By Stephen Mihm
Shortly before Christmas, the U.S. Census Bureau put some coal in the nation’s holiday stocking. It released data highlighting a worrisome trend: The population grew a subdued 0.7 percent, the lowest rate of growth since the Great Depression years of 1936 and 1937. Declines in the birth rate and the slowing pace of immigration are to blame.
Ask an economist why this matters and you’ll get a welter of contradictory answers, as the relationship between population growth and economic expansion is a vexed and controversial subject. But if you sift through the historical data on the subject, it’s hard to deny that the demographic slowdown, should it continue, likely puts a damper on future economic growth.

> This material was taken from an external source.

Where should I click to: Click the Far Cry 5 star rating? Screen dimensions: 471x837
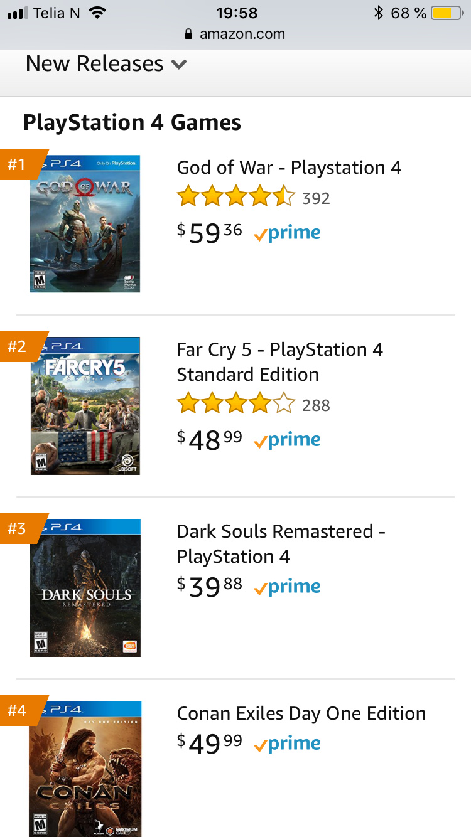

Declines in the rate of population growth are nothing new. It has been in decline throughout the West for several decades. In some countries in Europe, the rate of growth is below replacement levels: The population, in other words, is set to experience a decline in absolute numbers. But the U.S. has also been on a downward trajectory since the 1990s, though the pace has been less steep. The latest figures for the rate of population growth compare with 1.4 percent in 1994 and more than 2 percent at the height of the baby boom.
If you take the really long view, these declines are nothing more than a continuation — with some episodic, if anomalous, baby booms — of patterns that are two centuries old and counting.
After all, birthrates dropped dramatically over the course of the Industrial Revolution in Europe and the U.S. This was particularly true for the middle classes, where declines in fertility were especially pronounced. Unlike farm families, middle-class families living in cities no longer needed as many children, and the demands of industrial society encouraged them to invest more resources — money, time, calories, education — in fewer offspring.
But these declines in the birthrate — and the larger rate of population growth — weren’t bad news in and of themselves; if anything, they seem to have been quite positive, going hand in hand with dramatic economic growth. But is there a point when declines in the rate of population growth intensify to the point where they can start to drag down the economy?
Some intriguing evidence on this count comes from the historical record, specifically the period immediately after World War I, when fertility declines accelerated throughout the Western world on a scale comparable to our own time. This subject has attracted very little study, save for a handful of little-known scholarly articles.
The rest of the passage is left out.